Permettez-moi de vous dire qu'ils vous trompent beaucoup sur mon compte. Je n'ai qu'à
rentrer un moment dans moi-même pour voir combien vous portez un jugement trop avantageux
de moi. Vous me dites que je vous ai quelquefois fait sortir de vos erreurs. Ce ne peut
être qu'en vous donnant occasion par mes questions de réfléchir sur des
objets que vous n'aviez pas assez examiné. Mais que de questions en revanche dont vous
m'avez donné la solution, que je n'aurais pas pu trouver à cause du peu de
connaissances que j'ai du calcul. Pour vous donner une preuve convaincante de mon ineptie en ce
genre, je vous dirai que je n'ai guère compris ce que vous m'avez dit du choc des corps.

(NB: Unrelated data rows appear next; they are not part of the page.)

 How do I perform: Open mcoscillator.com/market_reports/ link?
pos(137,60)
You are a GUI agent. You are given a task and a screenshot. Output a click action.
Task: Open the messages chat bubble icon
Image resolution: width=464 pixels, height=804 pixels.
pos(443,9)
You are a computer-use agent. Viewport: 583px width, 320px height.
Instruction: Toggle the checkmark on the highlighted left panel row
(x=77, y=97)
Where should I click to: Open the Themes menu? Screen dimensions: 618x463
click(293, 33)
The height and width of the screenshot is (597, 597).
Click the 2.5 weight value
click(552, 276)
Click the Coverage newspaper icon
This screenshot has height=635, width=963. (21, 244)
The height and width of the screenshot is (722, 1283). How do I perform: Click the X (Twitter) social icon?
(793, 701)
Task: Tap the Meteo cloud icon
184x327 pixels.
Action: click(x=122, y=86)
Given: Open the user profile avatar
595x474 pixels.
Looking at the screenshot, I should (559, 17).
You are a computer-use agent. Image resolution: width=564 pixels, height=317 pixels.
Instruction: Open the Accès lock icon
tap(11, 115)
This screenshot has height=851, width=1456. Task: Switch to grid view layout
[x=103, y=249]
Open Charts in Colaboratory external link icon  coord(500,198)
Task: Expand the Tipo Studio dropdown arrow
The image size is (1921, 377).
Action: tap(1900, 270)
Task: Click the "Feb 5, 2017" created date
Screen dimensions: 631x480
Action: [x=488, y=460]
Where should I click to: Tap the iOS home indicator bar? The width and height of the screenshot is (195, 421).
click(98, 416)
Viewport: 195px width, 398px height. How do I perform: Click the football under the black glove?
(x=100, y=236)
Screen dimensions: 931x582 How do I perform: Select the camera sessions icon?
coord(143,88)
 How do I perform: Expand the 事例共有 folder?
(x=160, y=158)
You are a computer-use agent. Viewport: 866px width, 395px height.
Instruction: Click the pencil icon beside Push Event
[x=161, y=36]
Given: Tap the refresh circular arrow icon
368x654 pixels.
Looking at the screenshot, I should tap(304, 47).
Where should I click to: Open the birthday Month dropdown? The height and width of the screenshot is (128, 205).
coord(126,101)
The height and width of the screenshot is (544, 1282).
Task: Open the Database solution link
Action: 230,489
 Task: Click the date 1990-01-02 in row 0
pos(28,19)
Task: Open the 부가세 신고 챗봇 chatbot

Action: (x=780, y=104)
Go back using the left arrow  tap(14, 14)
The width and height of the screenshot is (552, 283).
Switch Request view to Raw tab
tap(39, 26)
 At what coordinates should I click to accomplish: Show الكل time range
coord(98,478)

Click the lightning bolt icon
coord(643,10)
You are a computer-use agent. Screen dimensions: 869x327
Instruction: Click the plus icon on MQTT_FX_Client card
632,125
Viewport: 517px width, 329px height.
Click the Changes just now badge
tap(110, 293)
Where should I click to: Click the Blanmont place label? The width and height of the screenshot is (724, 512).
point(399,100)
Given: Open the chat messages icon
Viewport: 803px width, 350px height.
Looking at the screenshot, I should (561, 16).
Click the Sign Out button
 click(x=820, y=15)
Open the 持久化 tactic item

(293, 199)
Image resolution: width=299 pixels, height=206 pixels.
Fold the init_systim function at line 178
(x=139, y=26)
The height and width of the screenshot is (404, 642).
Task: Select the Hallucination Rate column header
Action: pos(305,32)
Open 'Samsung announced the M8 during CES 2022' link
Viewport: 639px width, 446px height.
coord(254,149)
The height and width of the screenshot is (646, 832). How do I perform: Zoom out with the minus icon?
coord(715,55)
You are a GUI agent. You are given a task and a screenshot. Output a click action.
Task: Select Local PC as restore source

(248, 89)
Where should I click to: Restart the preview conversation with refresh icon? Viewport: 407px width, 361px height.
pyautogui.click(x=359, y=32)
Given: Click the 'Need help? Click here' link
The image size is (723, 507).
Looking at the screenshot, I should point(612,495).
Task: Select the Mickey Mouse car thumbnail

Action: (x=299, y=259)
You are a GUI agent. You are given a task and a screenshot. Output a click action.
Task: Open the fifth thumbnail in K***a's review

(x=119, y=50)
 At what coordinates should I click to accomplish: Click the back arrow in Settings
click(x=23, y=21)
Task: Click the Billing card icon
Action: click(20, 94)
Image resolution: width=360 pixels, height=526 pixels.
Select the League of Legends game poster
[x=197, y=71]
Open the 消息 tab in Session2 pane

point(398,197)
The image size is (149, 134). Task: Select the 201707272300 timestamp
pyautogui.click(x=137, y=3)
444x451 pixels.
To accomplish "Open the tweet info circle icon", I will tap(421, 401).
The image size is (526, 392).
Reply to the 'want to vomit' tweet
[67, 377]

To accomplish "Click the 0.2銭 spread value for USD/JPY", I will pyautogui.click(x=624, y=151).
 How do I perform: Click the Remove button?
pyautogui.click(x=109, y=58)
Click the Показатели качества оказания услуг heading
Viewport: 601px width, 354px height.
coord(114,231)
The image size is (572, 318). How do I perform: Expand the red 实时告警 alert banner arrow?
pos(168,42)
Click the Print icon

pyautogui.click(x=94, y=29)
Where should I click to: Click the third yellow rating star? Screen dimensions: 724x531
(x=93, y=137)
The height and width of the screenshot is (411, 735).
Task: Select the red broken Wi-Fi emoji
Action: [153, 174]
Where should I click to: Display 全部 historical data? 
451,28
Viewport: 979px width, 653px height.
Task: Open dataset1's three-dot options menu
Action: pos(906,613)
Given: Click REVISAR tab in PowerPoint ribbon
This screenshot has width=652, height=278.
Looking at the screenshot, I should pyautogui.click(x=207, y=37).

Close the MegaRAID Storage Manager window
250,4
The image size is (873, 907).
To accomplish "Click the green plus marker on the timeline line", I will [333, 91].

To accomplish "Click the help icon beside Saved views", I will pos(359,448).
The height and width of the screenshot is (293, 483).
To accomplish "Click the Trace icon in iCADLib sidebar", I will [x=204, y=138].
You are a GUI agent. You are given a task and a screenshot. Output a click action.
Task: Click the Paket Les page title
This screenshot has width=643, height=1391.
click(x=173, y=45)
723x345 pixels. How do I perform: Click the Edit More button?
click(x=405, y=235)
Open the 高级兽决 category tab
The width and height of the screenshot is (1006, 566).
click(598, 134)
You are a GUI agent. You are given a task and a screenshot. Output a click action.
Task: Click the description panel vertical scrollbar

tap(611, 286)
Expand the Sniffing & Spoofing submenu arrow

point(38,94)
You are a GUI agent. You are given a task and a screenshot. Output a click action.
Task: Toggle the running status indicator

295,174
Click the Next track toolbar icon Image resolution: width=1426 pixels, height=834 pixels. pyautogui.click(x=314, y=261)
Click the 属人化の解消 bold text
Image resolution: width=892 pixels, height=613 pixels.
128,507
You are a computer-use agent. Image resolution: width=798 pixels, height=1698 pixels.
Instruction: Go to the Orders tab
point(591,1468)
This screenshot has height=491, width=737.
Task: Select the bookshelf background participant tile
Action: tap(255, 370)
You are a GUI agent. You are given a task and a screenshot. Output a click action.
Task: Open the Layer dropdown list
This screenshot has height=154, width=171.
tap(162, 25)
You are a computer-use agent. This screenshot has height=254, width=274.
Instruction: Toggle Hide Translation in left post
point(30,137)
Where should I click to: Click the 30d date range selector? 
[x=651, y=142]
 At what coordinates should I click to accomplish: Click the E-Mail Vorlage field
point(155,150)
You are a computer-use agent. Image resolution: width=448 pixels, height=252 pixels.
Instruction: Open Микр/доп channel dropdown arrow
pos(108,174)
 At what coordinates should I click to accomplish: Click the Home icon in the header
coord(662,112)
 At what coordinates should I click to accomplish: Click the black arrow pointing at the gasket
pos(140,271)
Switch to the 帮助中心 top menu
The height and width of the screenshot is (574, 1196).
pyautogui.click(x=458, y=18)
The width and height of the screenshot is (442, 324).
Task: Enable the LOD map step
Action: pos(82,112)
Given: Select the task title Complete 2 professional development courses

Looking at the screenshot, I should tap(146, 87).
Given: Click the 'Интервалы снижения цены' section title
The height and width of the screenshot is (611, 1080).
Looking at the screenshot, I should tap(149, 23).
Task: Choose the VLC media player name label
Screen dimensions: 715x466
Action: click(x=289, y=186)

D'abord je n'avais aucune idée de cette manière de calculer la quantité de
mouvement des corps qui se la transmettent par degrés insensibles. J'avais vu dans
Desaguliers agiter la grande question des forces vives et des forces mortes ; mais croyant que
la manière dont Leibniz évalue certaines forces par le produit de la masse et du
carré de la vitesse était une erreur, je ne m'étais point donné la
peine de l'approfondir. D'autant mieux que l'application qu'on en fait aux fleuves me
paraît tout à fait fausse. On dit que deux colonnes d'eau de même base qui
viennent choquer une surface agissent suivant les carrés de leur vitesse. Mais on ne
fait pas attention que ces colonnes d'eau qui ont même base n'ont pas pour cela
même masse, mais qu'elles ont d'autant plus de masse qu'elles ont plus de vitesse, parce
que plus la vitesse est grande, plus il s'écoule de molécules dans le même
temps. De sorte que si l'on suppose la vitesse de l'une double celle de l'autre, sa masse peut
être considérée comme étant double. Sa vitesse étant double
par supposition, l'on aura une quantité de mouvement quadruple en l'estimant par le
produit de la masse par la vitesse. Vous me dites que pour avoir la quantité de
mouvement après le choc égale à celle qui était avant, il faut
retrancher la vitesse rétrograde du corps choquant de la vitesse [?directe], mais moi
qui prétends que la quantité de mouvement est plus grande après le choc
qu'avant, au lieu de la retrancher, je l'ajoute. Et en effet, si je voulais appliquer cette
force à faire mouvoir une machine, je profiterais autant de la vitesse rétrograde
que de l'autre. Je dois donc prendre pour quantité de mouvement la somme des deux. Je n'ai pas bien compris non plus le calcul que vous faites sur les leviers de ma machine.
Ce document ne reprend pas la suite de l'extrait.